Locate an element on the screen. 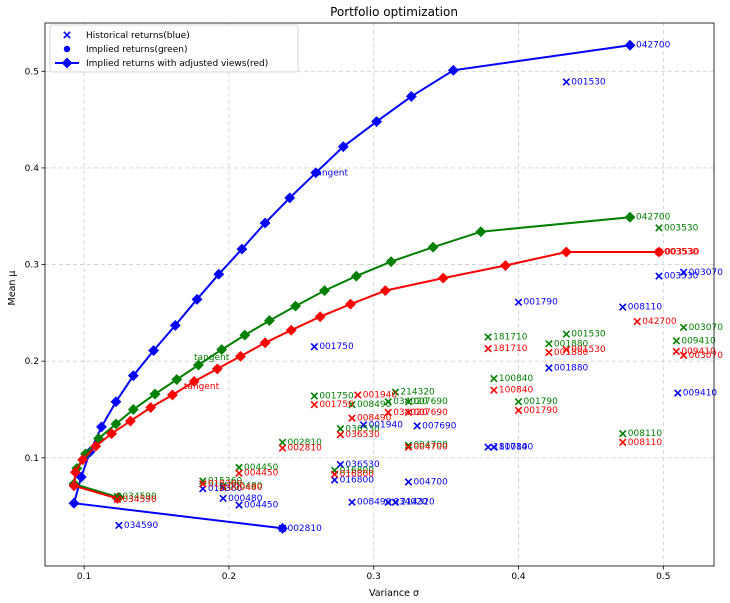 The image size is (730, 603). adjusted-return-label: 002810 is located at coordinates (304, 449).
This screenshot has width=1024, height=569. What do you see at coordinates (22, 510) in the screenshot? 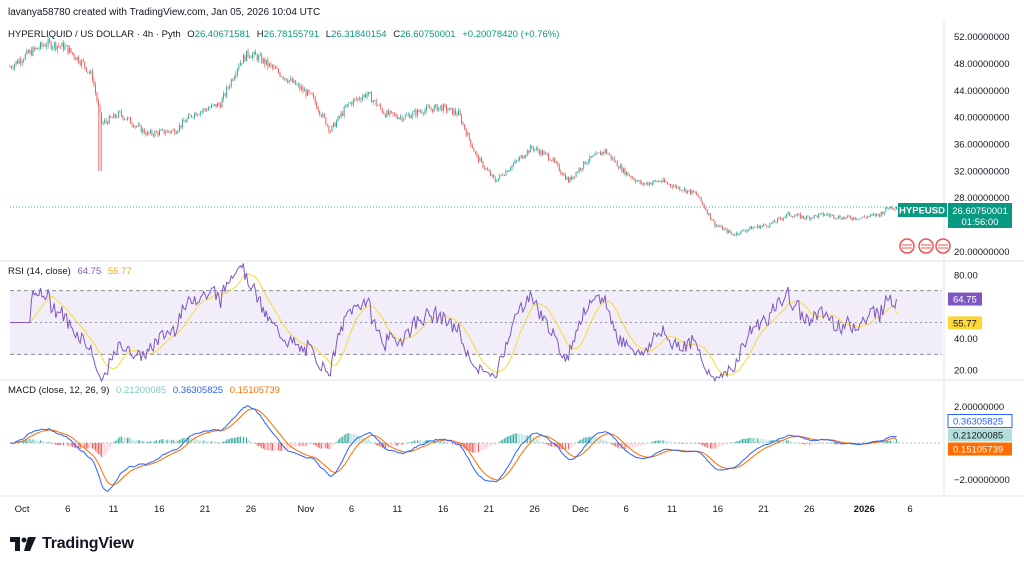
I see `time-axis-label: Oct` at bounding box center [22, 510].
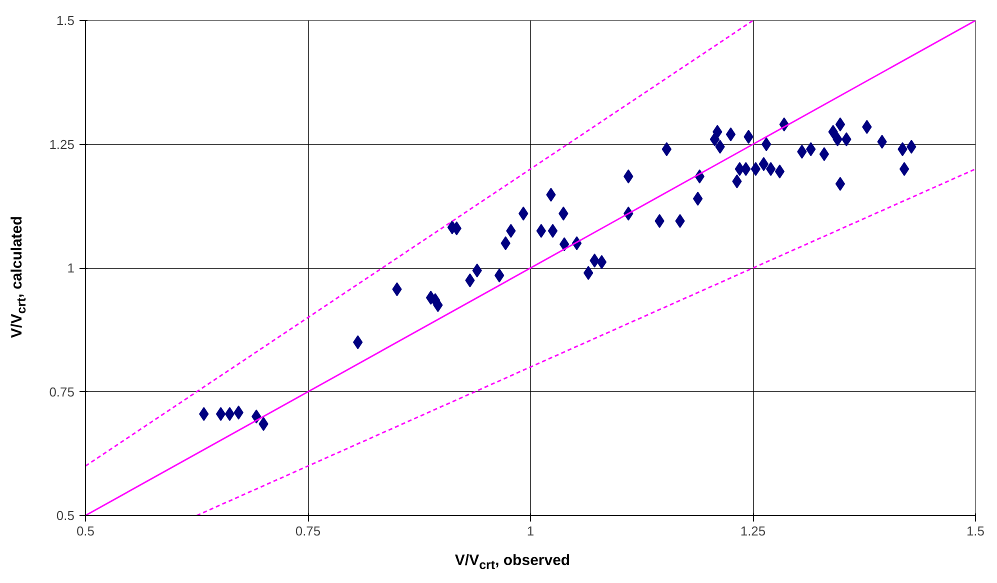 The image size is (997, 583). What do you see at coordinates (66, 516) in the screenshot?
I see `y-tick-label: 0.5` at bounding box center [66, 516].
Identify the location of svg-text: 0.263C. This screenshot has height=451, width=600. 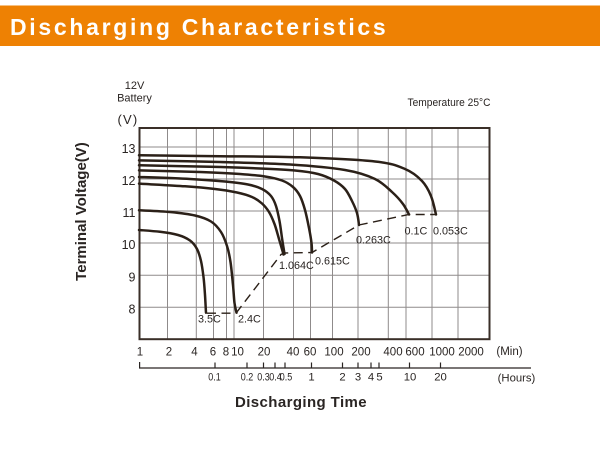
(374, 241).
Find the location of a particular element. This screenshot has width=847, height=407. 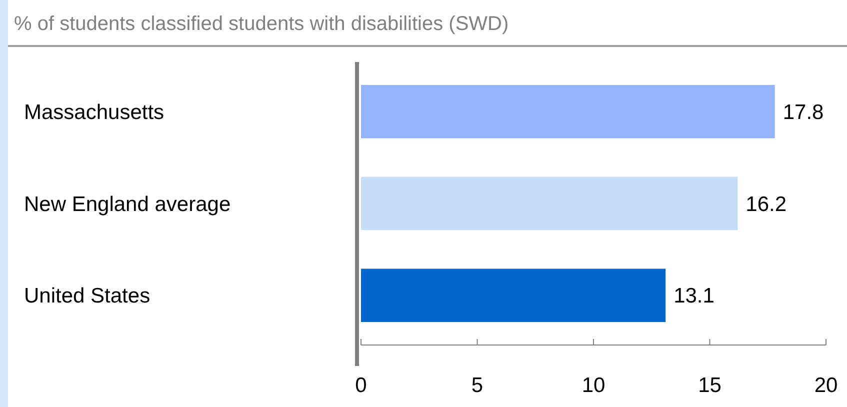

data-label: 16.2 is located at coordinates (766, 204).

============================================================

● **ASSIGNMENT**: Lay out everything from the line containing "Identify the location" down to the end of the lines above as a two-column CSV with the headers input and output. Give one row for each text and its answer, put each in a single quoted field with line breaks turned into spaces, and leave the pictures out.

● **YOUR SOLUTION**:
input,output
"Identify the location of svg-text: 0.263C. This screenshot has height=451, width=600.","(374, 241)."
"Find the location of a particular element. This screenshot has width=847, height=407.","data-label: 16.2 is located at coordinates (766, 204)."